[EXERCISE PROMPT] Give back every entry, exactly as written.

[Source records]

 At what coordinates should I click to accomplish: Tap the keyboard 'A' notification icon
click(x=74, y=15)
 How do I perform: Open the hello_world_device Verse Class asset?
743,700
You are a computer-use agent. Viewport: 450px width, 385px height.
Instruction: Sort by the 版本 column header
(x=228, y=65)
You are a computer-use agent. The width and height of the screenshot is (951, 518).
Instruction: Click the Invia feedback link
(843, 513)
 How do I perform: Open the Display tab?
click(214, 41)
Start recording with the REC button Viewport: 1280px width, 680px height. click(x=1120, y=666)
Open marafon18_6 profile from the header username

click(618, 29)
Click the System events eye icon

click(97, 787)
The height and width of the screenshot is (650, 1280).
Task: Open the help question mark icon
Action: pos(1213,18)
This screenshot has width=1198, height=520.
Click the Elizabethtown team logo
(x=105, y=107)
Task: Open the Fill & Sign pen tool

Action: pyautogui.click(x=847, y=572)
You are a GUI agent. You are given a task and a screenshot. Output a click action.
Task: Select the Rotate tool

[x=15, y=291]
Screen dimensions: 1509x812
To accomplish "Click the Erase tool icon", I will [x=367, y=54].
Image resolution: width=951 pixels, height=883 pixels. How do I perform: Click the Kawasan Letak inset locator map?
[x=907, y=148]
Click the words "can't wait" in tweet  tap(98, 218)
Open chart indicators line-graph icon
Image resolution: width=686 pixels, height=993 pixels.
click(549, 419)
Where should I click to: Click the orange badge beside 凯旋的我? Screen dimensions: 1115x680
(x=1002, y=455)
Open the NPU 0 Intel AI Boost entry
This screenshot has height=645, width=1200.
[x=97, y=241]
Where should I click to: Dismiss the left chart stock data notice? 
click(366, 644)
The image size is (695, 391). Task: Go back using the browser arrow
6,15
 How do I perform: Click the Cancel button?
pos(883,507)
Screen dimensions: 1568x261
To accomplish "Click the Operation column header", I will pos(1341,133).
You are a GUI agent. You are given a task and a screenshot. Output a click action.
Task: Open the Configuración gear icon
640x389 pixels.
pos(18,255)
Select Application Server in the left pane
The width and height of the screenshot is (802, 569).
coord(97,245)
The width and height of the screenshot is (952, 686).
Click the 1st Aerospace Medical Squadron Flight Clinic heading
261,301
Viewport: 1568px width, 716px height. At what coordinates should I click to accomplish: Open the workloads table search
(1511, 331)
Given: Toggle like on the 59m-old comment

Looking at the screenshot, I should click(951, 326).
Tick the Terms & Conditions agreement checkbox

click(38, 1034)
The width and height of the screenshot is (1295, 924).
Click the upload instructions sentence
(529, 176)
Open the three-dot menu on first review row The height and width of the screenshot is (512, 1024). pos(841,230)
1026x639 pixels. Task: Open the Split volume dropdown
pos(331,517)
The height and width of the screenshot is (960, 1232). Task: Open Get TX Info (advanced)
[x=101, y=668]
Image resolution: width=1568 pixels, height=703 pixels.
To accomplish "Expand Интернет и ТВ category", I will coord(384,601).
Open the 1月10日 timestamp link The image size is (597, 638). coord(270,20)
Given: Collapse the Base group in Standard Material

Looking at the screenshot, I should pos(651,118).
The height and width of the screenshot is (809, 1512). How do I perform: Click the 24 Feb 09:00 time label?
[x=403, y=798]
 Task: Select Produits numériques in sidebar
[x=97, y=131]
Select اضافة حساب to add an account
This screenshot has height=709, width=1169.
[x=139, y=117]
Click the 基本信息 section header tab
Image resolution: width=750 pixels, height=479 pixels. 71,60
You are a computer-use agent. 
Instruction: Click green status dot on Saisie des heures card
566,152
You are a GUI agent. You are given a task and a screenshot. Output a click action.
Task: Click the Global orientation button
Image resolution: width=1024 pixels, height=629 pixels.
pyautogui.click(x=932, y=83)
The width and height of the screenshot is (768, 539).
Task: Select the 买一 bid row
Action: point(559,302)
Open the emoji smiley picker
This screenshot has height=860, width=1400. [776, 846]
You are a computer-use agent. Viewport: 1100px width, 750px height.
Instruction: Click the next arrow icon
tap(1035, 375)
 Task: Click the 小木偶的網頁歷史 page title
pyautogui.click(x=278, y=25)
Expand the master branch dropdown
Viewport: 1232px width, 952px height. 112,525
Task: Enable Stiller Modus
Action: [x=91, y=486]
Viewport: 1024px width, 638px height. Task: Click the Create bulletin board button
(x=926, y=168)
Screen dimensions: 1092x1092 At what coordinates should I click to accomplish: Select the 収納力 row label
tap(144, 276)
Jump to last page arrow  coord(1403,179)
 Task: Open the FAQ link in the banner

[FINISHED TASK]
 At what coordinates should I click to accomplish: Tap the keyboard 'A' notification icon
click(x=74, y=15)
 How do I perform: Open the hello_world_device Verse Class asset?
743,700
You are a computer-use agent. Viewport: 450px width, 385px height.
Instruction: Sort by the 版本 column header
(x=228, y=65)
You are a computer-use agent. The width and height of the screenshot is (951, 518).
Instruction: Click the Invia feedback link
(843, 513)
 How do I perform: Open the Display tab?
click(214, 41)
Start recording with the REC button Viewport: 1280px width, 680px height. click(x=1120, y=666)
Open marafon18_6 profile from the header username

click(618, 29)
Click the System events eye icon

click(97, 787)
The height and width of the screenshot is (650, 1280).
Task: Open the help question mark icon
Action: pos(1213,18)
This screenshot has width=1198, height=520.
Click the Elizabethtown team logo
(x=105, y=107)
Task: Open the Fill & Sign pen tool

Action: pyautogui.click(x=847, y=572)
You are a GUI agent. You are given a task and a screenshot. Output a click action.
Task: Select the Rotate tool

[x=15, y=291]
Screen dimensions: 1509x812
To accomplish "Click the Erase tool icon", I will [x=367, y=54].
Image resolution: width=951 pixels, height=883 pixels. How do I perform: Click the Kawasan Letak inset locator map?
[x=907, y=148]
Click the words "can't wait" in tweet  tap(98, 218)
Open chart indicators line-graph icon
Image resolution: width=686 pixels, height=993 pixels.
click(549, 419)
Where should I click to: Click the orange badge beside 凯旋的我? Screen dimensions: 1115x680
(x=1002, y=455)
Open the NPU 0 Intel AI Boost entry
This screenshot has height=645, width=1200.
[x=97, y=241]
Where should I click to: Dismiss the left chart stock data notice? 
click(366, 644)
The image size is (695, 391). Task: Go back using the browser arrow
6,15
 How do I perform: Click the Cancel button?
pos(883,507)
Screen dimensions: 1568x261
To accomplish "Click the Operation column header", I will pos(1341,133).
You are a GUI agent. You are given a task and a screenshot. Output a click action.
Task: Open the Configuración gear icon
640x389 pixels.
pos(18,255)
Select Application Server in the left pane
The width and height of the screenshot is (802, 569).
coord(97,245)
The width and height of the screenshot is (952, 686).
Click the 1st Aerospace Medical Squadron Flight Clinic heading
261,301
Viewport: 1568px width, 716px height. At what coordinates should I click to accomplish: Open the workloads table search
(1511, 331)
Given: Toggle like on the 59m-old comment

Looking at the screenshot, I should click(951, 326).
Tick the Terms & Conditions agreement checkbox

click(38, 1034)
The width and height of the screenshot is (1295, 924).
Click the upload instructions sentence
(529, 176)
Open the three-dot menu on first review row The height and width of the screenshot is (512, 1024). pos(841,230)
1026x639 pixels. Task: Open the Split volume dropdown
pos(331,517)
The height and width of the screenshot is (960, 1232). Task: Open Get TX Info (advanced)
[x=101, y=668]
Image resolution: width=1568 pixels, height=703 pixels.
To accomplish "Expand Интернет и ТВ category", I will coord(384,601).
Open the 1月10日 timestamp link The image size is (597, 638). coord(270,20)
Given: Collapse the Base group in Standard Material

Looking at the screenshot, I should pos(651,118).
The height and width of the screenshot is (809, 1512). How do I perform: Click the 24 Feb 09:00 time label?
[x=403, y=798]
 Task: Select Produits numériques in sidebar
[x=97, y=131]
Select اضافة حساب to add an account
This screenshot has height=709, width=1169.
[x=139, y=117]
Click the 基本信息 section header tab
Image resolution: width=750 pixels, height=479 pixels. 71,60
You are a computer-use agent. 
Instruction: Click green status dot on Saisie des heures card
566,152
You are a GUI agent. You are given a task and a screenshot. Output a click action.
Task: Click the Global orientation button
Image resolution: width=1024 pixels, height=629 pixels.
pyautogui.click(x=932, y=83)
The width and height of the screenshot is (768, 539).
Task: Select the 买一 bid row
Action: point(559,302)
Open the emoji smiley picker
This screenshot has height=860, width=1400. [776, 846]
You are a computer-use agent. Viewport: 1100px width, 750px height.
Instruction: Click the next arrow icon
tap(1035, 375)
 Task: Click the 小木偶的網頁歷史 page title
pyautogui.click(x=278, y=25)
Expand the master branch dropdown
Viewport: 1232px width, 952px height. 112,525
Task: Enable Stiller Modus
Action: [x=91, y=486]
Viewport: 1024px width, 638px height. Task: Click the Create bulletin board button
(x=926, y=168)
Screen dimensions: 1092x1092 At what coordinates should I click to accomplish: Select the 収納力 row label
tap(144, 276)
Jump to last page arrow  coord(1403,179)
 Task: Open the FAQ link in the banner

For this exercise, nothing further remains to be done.